EXERCISE BRIEF —
The first line of the entries and each line after it, through the one that contains "Task: Select the", are to be duplicated exactly; no picture belongs in the copy.

Records from a dataset
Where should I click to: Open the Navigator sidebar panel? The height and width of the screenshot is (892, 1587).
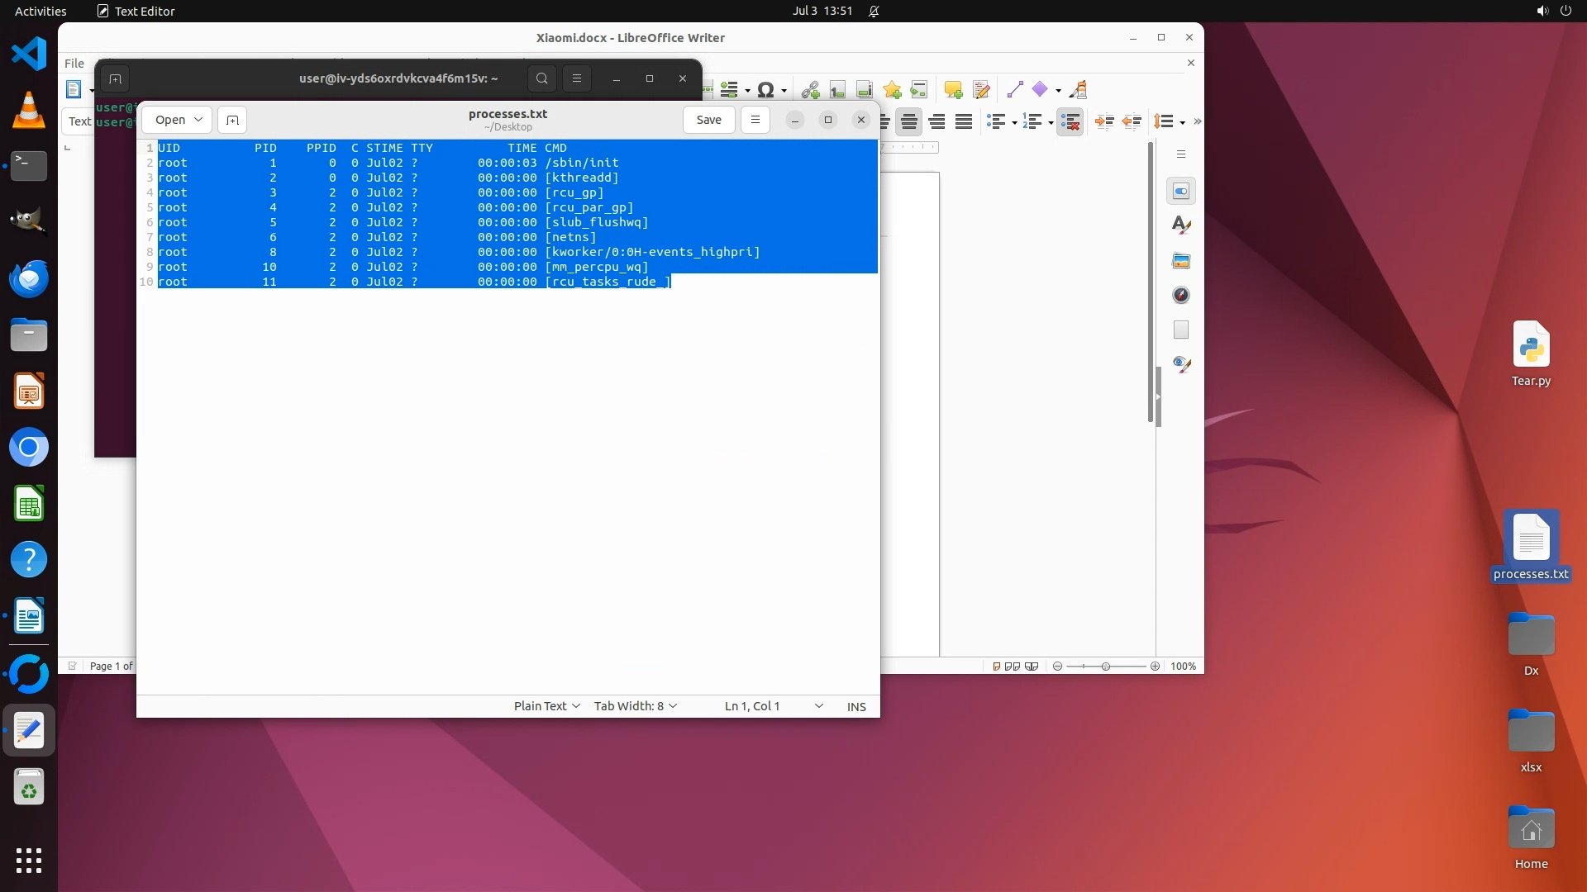click(x=1181, y=295)
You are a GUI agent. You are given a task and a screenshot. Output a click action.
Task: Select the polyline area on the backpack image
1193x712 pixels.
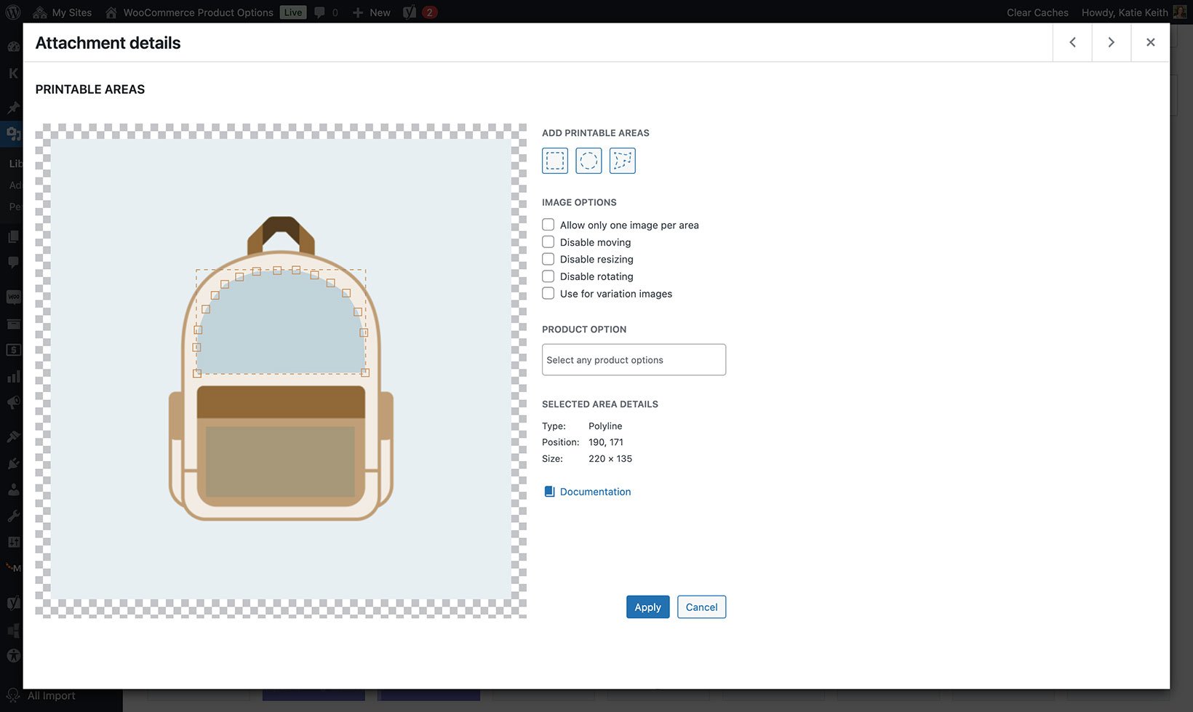click(281, 320)
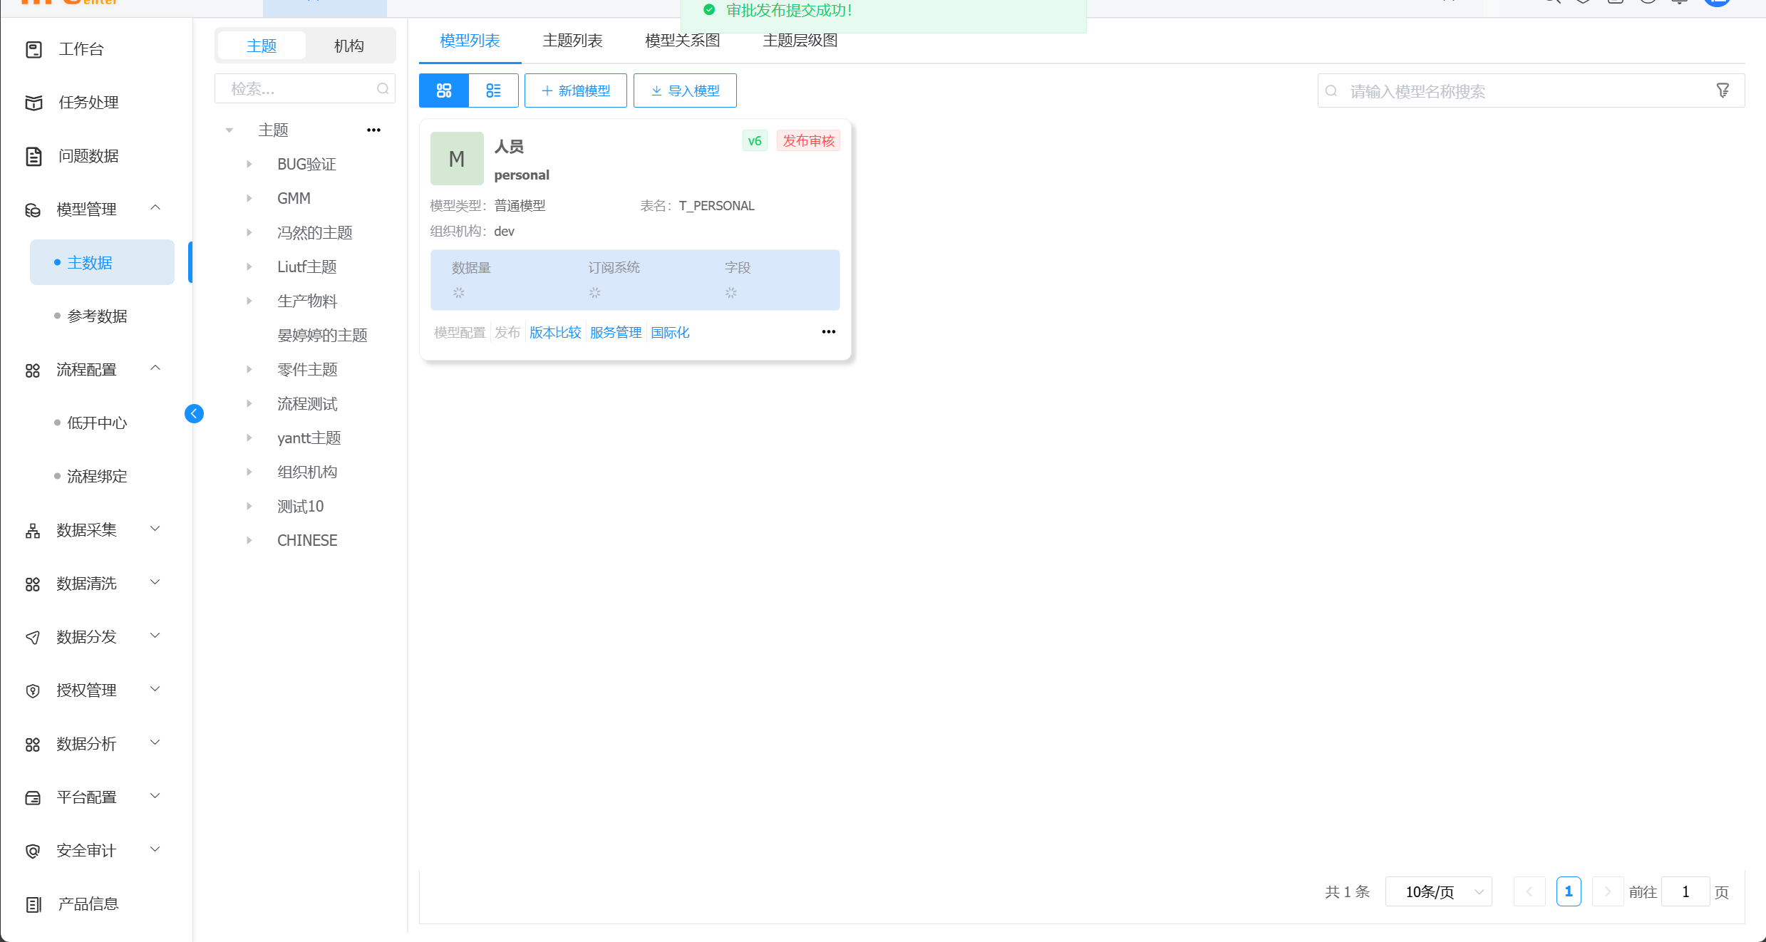Open the 版本比较 link
The height and width of the screenshot is (942, 1766).
point(555,333)
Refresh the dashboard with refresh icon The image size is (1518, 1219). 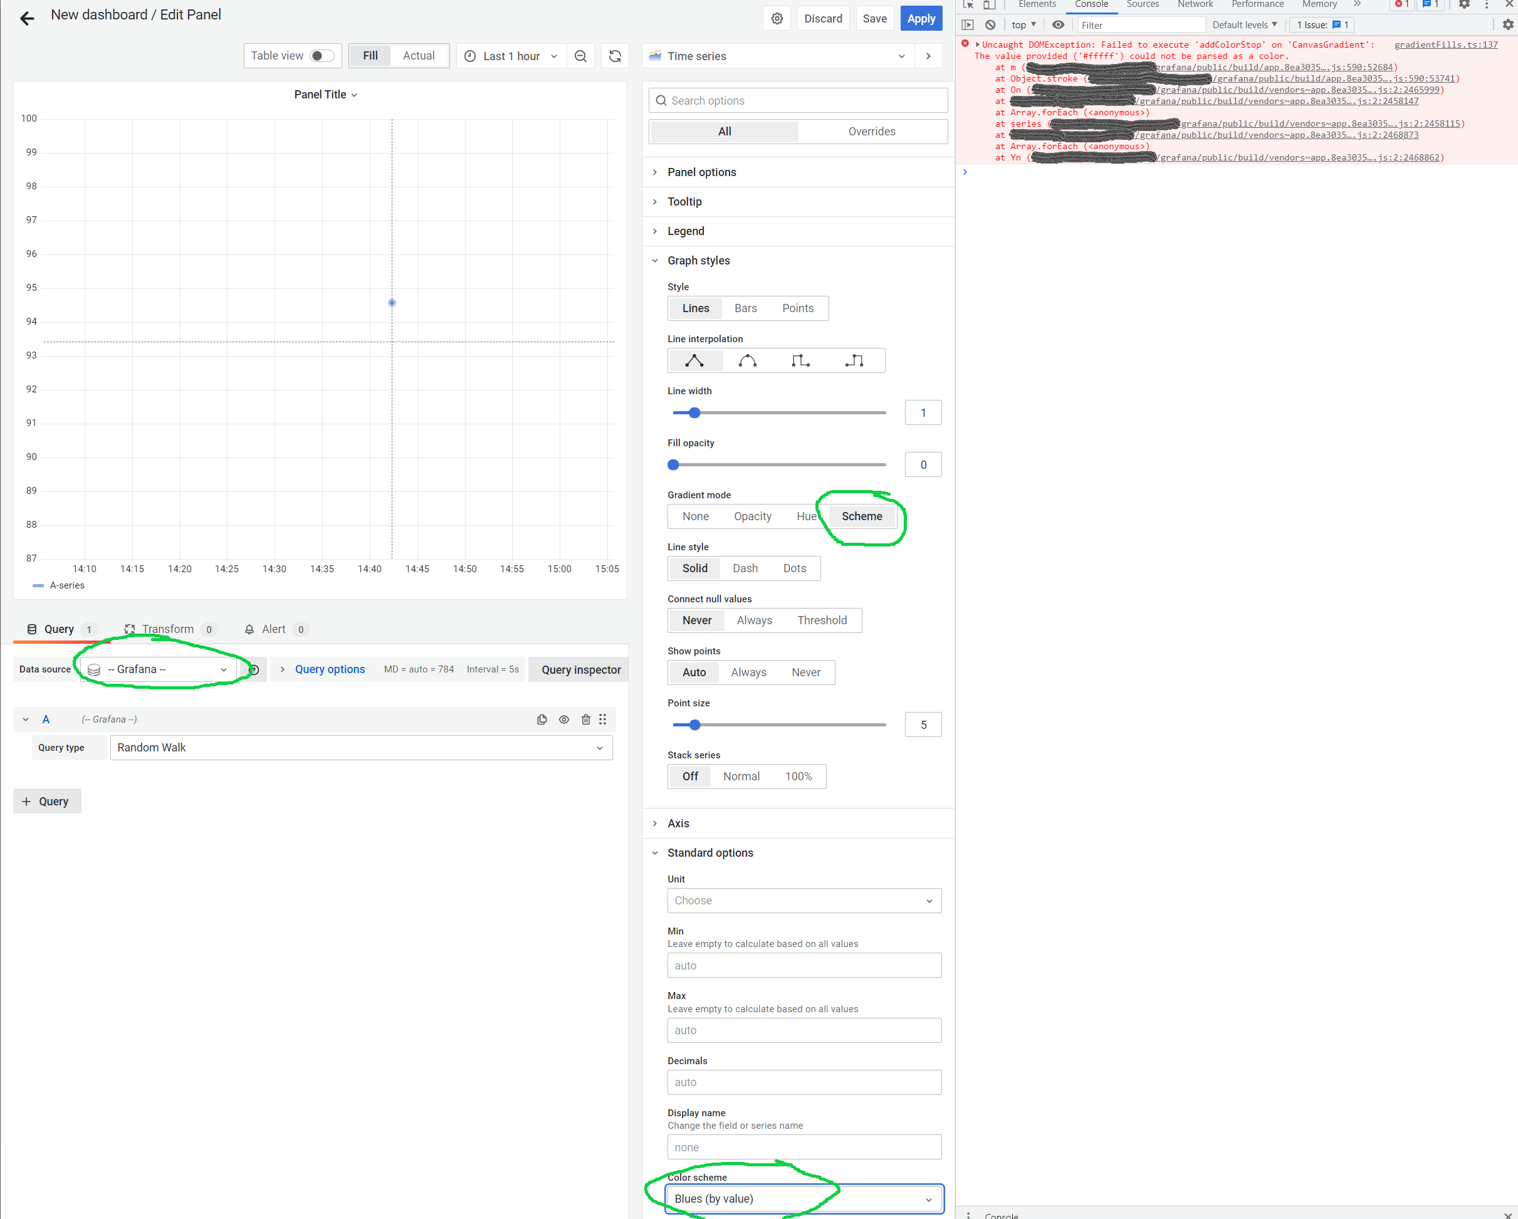pyautogui.click(x=615, y=56)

ANSWER SPACE —
Where should I click to: Open the Navigator sidebar panel? The height and width of the screenshot is (892, 1587).
click(x=1181, y=295)
You are a GUI agent. You are given a task and a screenshot. Output a click action.
Task: Select the polyline area on the backpack image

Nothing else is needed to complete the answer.